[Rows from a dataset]
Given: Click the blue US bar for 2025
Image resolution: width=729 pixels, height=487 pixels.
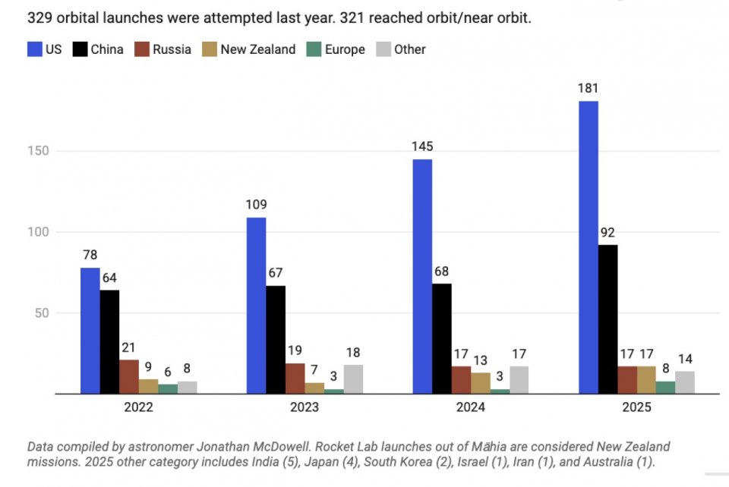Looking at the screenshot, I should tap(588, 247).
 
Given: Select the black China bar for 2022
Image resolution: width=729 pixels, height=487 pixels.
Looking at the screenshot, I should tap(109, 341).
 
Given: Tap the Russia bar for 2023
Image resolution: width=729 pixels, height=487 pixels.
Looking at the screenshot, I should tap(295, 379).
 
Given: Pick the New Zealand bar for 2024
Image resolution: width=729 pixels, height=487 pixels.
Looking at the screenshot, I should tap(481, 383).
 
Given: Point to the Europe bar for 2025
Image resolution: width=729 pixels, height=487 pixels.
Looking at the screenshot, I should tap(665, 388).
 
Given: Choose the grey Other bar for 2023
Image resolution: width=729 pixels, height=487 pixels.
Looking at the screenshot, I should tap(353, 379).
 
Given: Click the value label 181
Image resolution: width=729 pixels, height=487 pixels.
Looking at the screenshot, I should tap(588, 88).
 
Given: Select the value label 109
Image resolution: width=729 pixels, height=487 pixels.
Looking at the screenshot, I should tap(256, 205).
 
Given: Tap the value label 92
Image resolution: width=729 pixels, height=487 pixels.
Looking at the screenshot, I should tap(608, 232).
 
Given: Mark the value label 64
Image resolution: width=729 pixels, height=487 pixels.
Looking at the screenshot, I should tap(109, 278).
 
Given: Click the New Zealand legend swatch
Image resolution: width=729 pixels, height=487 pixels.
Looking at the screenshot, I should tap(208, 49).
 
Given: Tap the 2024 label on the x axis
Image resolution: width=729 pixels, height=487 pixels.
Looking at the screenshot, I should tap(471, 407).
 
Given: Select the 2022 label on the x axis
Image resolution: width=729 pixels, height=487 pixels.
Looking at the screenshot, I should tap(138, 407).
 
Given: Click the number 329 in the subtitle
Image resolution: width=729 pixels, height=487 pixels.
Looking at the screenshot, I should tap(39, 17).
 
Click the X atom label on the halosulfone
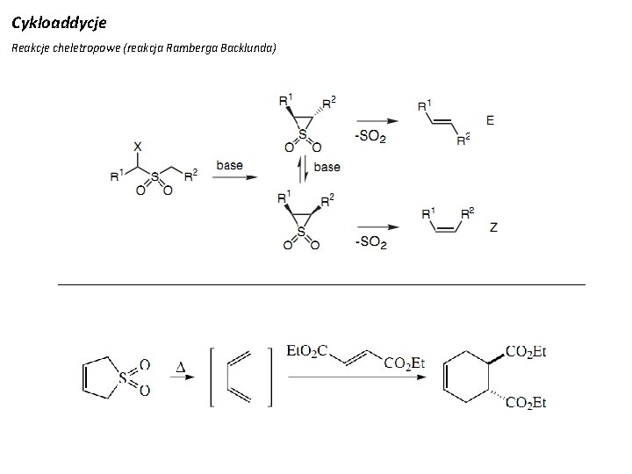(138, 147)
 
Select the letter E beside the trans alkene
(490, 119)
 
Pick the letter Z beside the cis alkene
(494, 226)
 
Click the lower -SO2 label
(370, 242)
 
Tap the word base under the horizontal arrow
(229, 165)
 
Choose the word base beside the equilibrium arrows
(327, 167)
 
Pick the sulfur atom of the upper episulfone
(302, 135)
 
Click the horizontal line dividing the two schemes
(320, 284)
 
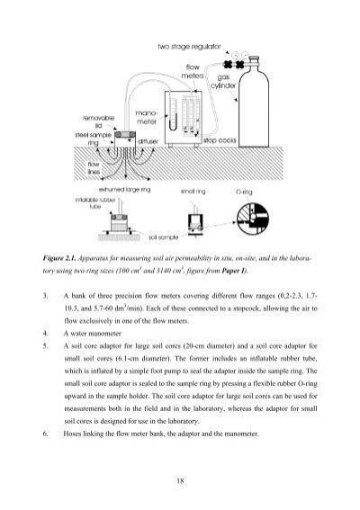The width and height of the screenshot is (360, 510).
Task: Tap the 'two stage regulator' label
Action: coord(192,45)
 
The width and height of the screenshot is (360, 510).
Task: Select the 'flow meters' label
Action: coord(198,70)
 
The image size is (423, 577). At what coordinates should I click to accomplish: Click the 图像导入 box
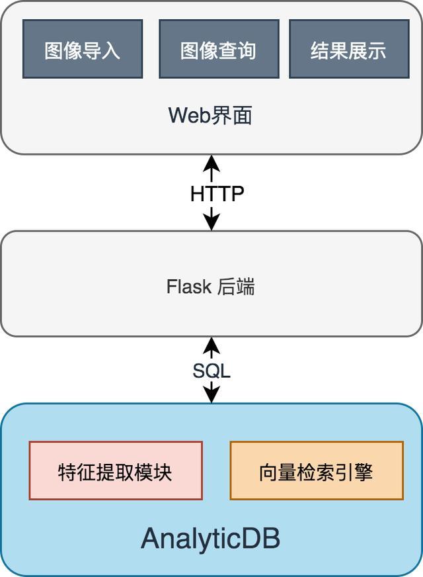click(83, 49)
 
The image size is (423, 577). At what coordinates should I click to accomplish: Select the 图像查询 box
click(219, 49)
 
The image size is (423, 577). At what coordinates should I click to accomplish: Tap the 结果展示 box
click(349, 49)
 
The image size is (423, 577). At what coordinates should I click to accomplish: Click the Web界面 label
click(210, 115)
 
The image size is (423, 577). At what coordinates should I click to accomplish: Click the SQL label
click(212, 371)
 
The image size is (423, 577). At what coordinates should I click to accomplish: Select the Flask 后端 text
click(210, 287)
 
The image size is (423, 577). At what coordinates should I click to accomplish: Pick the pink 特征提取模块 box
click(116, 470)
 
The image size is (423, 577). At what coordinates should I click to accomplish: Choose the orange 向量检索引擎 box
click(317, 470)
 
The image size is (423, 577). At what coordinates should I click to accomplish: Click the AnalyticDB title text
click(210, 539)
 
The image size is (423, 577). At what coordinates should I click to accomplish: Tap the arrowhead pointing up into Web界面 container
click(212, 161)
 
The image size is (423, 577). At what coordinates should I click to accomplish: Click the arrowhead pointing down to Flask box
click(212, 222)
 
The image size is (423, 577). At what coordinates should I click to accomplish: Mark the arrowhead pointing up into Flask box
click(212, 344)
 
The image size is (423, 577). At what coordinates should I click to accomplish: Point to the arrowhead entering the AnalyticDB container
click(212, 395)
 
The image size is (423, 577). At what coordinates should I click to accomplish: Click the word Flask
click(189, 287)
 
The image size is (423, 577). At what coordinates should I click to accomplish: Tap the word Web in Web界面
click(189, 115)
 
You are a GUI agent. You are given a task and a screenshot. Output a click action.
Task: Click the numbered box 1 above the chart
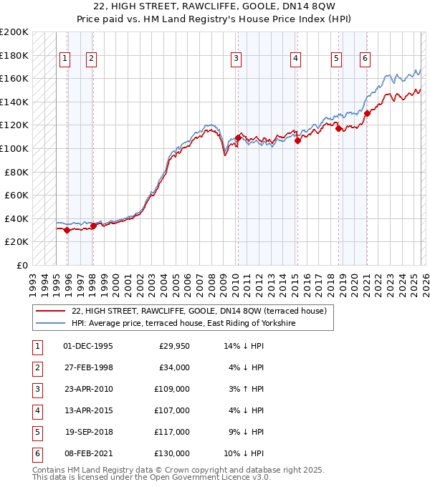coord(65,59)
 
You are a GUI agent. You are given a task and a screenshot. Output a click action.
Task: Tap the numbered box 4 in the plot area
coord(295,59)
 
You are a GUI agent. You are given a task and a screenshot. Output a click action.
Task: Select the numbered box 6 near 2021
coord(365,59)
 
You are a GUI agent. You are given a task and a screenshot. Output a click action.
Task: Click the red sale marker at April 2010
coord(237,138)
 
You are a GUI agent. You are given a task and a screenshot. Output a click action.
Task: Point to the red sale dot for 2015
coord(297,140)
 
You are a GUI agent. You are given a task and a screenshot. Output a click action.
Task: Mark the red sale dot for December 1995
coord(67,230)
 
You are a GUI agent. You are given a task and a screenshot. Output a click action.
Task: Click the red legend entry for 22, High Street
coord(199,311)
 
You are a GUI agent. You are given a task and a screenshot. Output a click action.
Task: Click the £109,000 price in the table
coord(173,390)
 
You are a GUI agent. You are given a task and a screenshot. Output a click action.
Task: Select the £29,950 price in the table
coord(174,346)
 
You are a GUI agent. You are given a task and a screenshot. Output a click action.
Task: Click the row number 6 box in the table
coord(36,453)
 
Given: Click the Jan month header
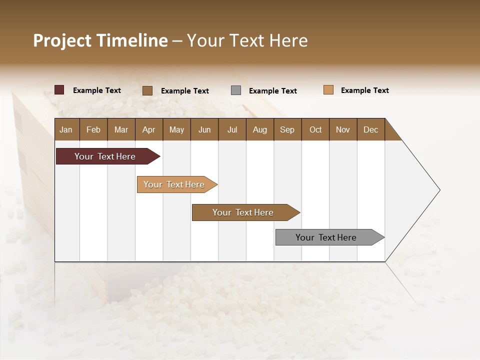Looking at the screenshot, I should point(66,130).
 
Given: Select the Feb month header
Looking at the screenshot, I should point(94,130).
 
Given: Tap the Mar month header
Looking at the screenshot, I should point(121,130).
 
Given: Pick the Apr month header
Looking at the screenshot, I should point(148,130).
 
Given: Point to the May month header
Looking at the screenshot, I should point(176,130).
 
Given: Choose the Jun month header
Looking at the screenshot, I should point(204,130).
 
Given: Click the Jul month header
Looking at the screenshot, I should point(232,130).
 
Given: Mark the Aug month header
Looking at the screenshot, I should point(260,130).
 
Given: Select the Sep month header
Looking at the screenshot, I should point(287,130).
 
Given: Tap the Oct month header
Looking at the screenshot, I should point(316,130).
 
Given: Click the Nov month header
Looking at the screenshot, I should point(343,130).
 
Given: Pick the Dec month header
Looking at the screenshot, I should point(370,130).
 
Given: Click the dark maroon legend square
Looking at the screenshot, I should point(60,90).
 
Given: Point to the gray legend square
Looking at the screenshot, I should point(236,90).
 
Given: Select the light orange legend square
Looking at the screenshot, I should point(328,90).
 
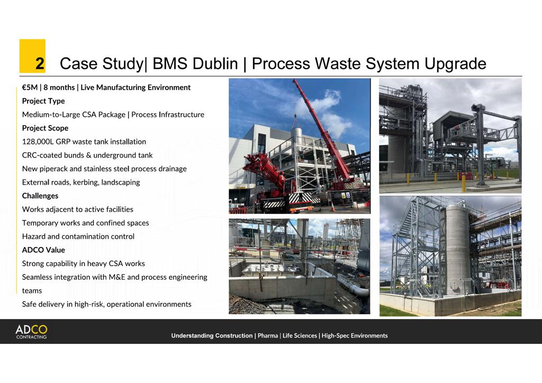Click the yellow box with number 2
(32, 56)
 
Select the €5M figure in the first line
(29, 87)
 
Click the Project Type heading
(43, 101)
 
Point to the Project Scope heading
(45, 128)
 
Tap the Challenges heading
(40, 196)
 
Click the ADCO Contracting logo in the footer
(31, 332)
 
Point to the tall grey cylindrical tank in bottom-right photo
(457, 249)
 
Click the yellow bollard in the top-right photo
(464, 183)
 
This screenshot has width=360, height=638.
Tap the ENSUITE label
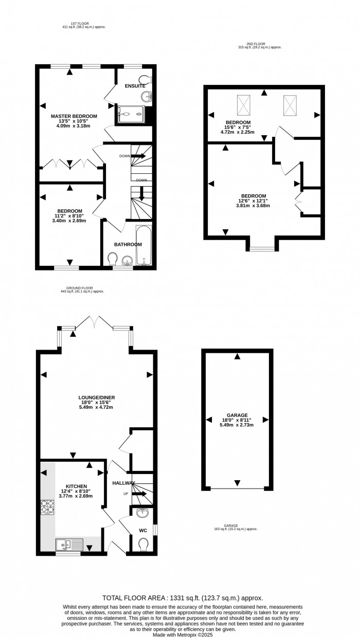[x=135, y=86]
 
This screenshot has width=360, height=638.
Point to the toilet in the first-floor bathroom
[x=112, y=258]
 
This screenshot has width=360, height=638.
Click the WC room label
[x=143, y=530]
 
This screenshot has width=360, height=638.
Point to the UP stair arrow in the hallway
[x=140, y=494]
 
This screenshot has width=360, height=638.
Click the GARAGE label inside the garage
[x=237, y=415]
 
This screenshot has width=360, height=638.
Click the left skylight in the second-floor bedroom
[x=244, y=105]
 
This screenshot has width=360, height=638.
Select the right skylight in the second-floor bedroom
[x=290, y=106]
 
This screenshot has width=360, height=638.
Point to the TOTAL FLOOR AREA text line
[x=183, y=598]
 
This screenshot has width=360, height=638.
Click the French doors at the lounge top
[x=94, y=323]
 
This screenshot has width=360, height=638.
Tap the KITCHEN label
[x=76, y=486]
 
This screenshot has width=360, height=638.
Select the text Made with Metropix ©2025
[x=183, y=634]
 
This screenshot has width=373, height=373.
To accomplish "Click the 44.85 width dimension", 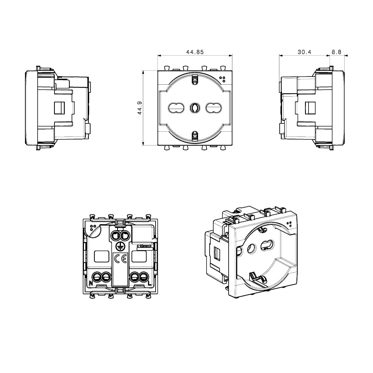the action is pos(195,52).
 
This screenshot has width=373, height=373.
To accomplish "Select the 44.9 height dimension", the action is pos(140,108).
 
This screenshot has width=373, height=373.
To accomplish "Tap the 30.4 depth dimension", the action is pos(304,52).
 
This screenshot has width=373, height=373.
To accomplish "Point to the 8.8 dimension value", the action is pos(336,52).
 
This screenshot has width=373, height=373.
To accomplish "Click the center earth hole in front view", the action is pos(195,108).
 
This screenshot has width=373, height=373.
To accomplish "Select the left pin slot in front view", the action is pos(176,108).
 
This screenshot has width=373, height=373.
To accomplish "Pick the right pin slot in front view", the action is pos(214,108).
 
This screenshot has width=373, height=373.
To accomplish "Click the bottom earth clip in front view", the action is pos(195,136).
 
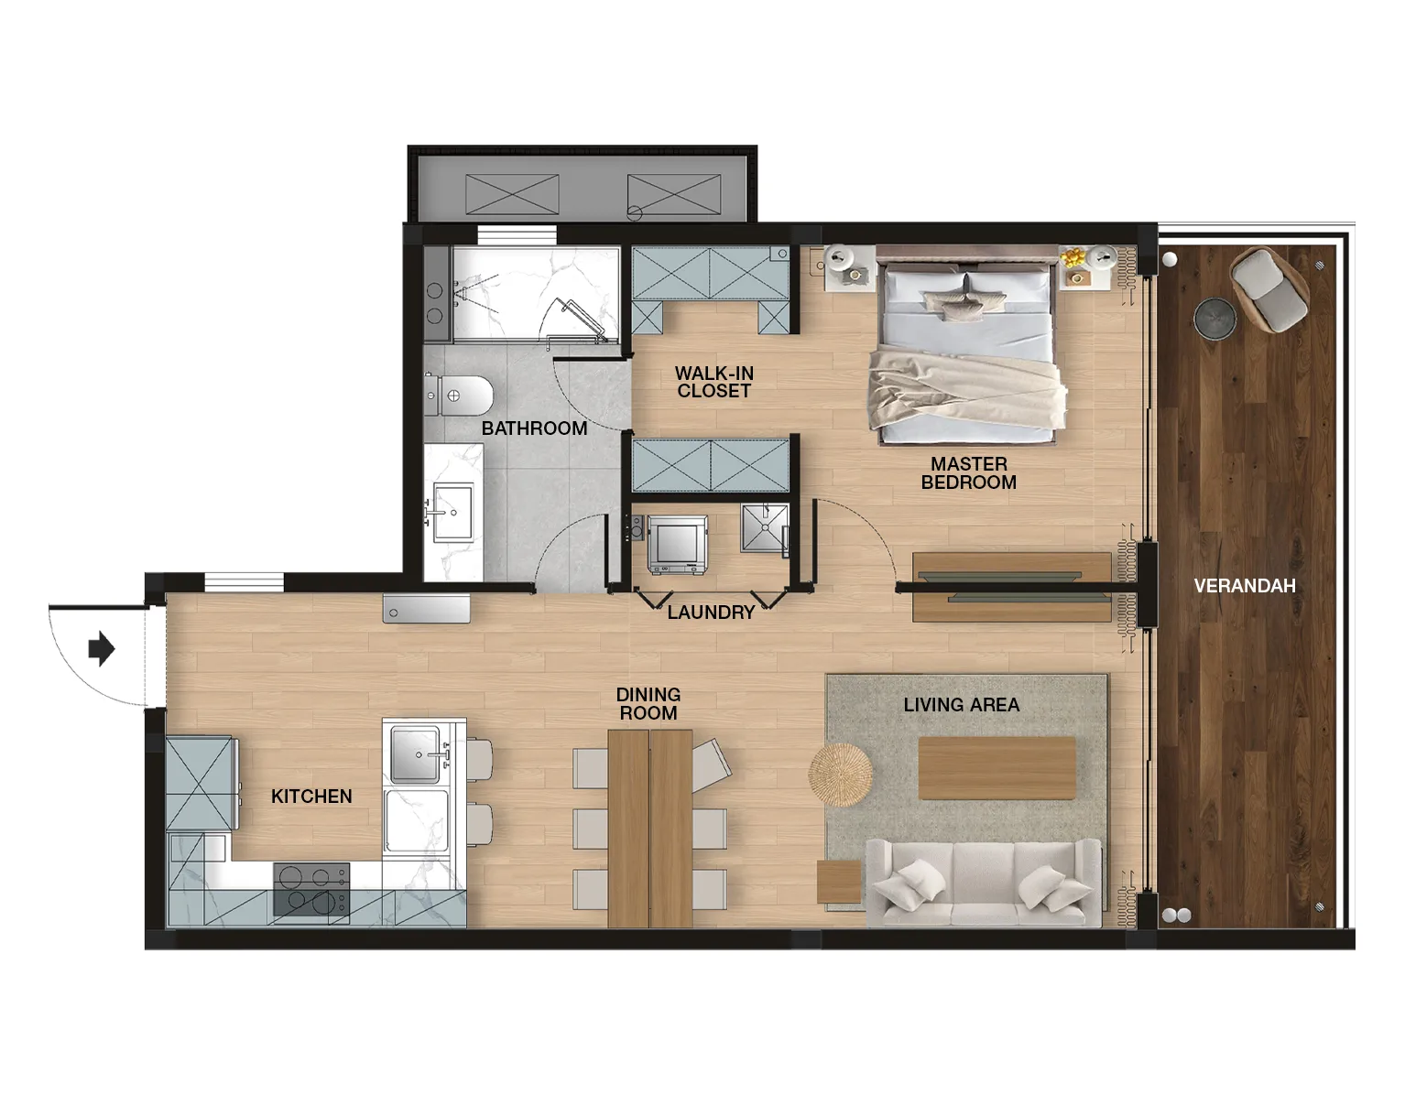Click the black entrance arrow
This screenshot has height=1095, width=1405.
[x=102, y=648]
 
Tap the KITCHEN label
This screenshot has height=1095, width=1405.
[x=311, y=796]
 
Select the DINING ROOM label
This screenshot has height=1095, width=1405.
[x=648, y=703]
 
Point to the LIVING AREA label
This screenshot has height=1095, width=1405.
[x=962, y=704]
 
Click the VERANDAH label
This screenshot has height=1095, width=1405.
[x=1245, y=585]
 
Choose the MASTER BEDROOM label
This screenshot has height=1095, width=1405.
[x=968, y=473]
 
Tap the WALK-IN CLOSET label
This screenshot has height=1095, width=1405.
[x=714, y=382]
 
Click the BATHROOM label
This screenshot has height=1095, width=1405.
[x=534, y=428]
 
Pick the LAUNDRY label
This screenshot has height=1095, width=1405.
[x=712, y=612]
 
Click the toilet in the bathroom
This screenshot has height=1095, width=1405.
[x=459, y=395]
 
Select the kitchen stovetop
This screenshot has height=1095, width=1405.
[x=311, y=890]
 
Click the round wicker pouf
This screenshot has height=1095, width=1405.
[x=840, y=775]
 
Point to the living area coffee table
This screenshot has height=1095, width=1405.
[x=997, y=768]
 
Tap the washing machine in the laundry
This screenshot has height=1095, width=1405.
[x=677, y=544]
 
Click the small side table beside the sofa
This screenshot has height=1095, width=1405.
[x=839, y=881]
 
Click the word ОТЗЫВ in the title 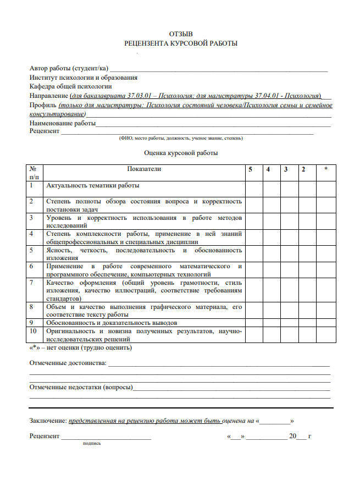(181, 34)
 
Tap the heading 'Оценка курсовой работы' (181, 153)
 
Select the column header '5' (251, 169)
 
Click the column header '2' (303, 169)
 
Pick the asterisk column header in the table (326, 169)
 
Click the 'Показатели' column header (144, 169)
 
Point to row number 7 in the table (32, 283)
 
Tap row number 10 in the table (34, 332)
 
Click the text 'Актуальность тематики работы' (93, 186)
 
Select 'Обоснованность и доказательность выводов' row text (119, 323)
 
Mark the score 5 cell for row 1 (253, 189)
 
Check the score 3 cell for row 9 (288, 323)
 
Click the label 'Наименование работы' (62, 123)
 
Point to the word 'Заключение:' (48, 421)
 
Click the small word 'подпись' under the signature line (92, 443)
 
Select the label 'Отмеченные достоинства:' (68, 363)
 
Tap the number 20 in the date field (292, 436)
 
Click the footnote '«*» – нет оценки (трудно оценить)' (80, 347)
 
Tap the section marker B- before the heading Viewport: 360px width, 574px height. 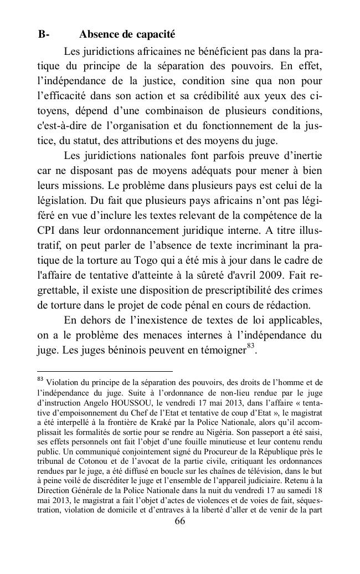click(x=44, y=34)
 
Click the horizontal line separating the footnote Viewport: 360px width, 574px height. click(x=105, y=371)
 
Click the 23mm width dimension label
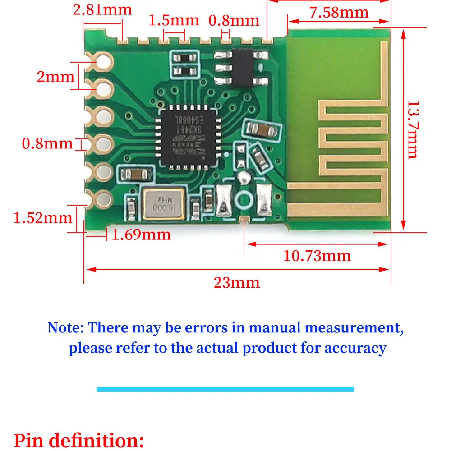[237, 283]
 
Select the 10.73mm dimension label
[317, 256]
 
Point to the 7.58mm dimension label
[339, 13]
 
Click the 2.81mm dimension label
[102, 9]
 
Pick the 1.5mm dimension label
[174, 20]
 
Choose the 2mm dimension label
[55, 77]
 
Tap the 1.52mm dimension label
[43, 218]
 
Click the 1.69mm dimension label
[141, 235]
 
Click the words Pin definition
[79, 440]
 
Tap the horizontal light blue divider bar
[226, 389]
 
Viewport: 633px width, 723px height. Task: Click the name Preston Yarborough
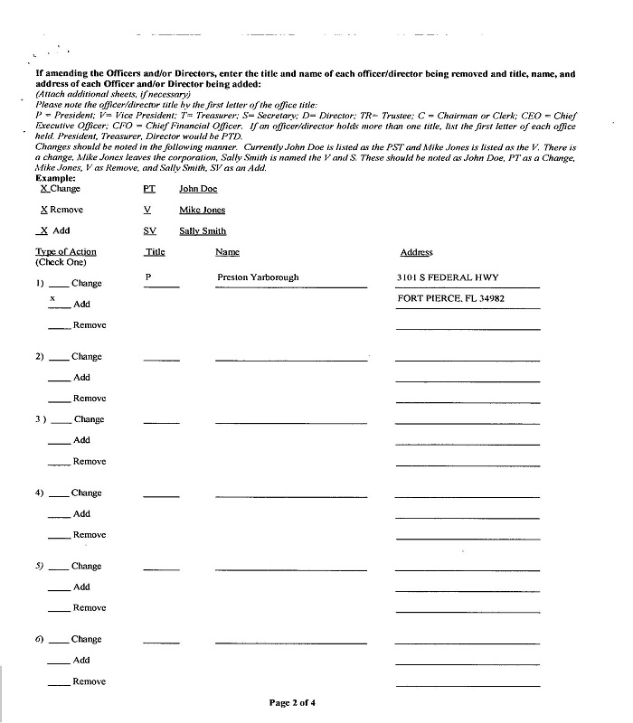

▸ Problem requirements: Please rewrite the rows from the line with "Click the yellow bollard" up to and including the line with "[x=183, y=598]", swapping "skylight" for "roof window" and keeping everything else the same. Omit the pictures.

▸ Task answer:
Click the yellow bollard in the top-right photo
(464, 183)
 
This screenshot has width=360, height=638.
Tap the ENSUITE label
[x=135, y=86]
 
This screenshot has width=360, height=638.
Point to the toilet in the first-floor bathroom
[x=112, y=258]
 
This screenshot has width=360, height=638.
Click the WC room label
[x=143, y=530]
 
This screenshot has width=360, height=638.
Point to the UP stair arrow in the hallway
[x=140, y=494]
 
This screenshot has width=360, height=638.
Click the GARAGE label inside the garage
[x=237, y=415]
 
This screenshot has width=360, height=638.
Click the left roof window in the second-floor bedroom
[x=244, y=105]
 
This screenshot has width=360, height=638.
Select the right roof window in the second-floor bedroom
[x=290, y=106]
 
This screenshot has width=360, height=638.
Point to the TOTAL FLOOR AREA text line
[x=183, y=598]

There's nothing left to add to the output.